Introduction: Simple non-invasive biomarker is urgently needed to detect the largely silent osteopenia in order to prevent osteoporosis-related fracture later in life. The accumulation of advanced glycation end products (AGEs) has been related to reduced bone density and osteoporotic fractures. Whether lens autofluorescence (LAF) based AGEs (LAF-AGEs) measurement could be used to assess the risk of osteopenia is aimed to investigate in this paper.

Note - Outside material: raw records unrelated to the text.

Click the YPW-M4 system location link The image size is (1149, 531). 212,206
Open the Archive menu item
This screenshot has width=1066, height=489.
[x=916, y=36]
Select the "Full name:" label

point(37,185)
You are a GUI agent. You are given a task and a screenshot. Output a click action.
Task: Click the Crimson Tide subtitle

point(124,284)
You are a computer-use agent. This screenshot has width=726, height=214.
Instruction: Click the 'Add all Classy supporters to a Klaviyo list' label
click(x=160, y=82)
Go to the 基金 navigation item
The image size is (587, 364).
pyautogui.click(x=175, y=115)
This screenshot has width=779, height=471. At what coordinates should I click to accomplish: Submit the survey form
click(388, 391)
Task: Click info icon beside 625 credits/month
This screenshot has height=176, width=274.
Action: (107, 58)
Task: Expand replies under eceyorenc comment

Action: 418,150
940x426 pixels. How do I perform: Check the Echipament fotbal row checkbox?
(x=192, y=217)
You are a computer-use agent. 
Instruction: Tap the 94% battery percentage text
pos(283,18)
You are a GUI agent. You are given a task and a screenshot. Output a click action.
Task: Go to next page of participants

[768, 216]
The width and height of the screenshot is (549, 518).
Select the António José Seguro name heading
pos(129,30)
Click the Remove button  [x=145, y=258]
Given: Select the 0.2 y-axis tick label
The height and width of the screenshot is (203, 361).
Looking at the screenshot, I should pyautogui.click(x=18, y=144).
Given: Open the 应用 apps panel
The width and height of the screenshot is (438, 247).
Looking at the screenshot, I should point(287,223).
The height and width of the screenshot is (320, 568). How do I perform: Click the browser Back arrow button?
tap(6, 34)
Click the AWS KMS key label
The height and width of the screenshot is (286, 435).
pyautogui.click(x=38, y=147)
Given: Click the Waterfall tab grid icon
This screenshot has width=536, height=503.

Methods: Through routine health examination, 368 individuals under the age of 50 were enrolled. A dual-energy X-ray absorptiometry (DXA) device was used to measure bone mineral density (BMD) of the forearm and determine osteopenia. AGE levels were derived with LAF along with the other demographic and laboratory parameters. After deriving the age-adjusted AGE levels (AALs), a linear regression analysis and an ordered logistic regression analysis were applied to examine the associations between osteopenia and LAF-AGEs as well as AALs.
Results: Negative correlations (Pearson r = -0.16, p < 0.001) were found between LAF-AGEs and T-scores. Higher AALs were significantly associated (p = 0.004) with escalated level of osteopenia in the ordered logistic analysis.
Discussion: After reviewing the relevant studies, it is concluded that LAF-AGE is a more stable measure of long-term metabolic dysfunction than circulating AGE. LAF-AGEs are a valid, practical and non-invasive parameter for osteopenia risk evaluation. Further studies with longer follow-up will be helpful to clarify its effectiveness for osteoporosis risk assessment.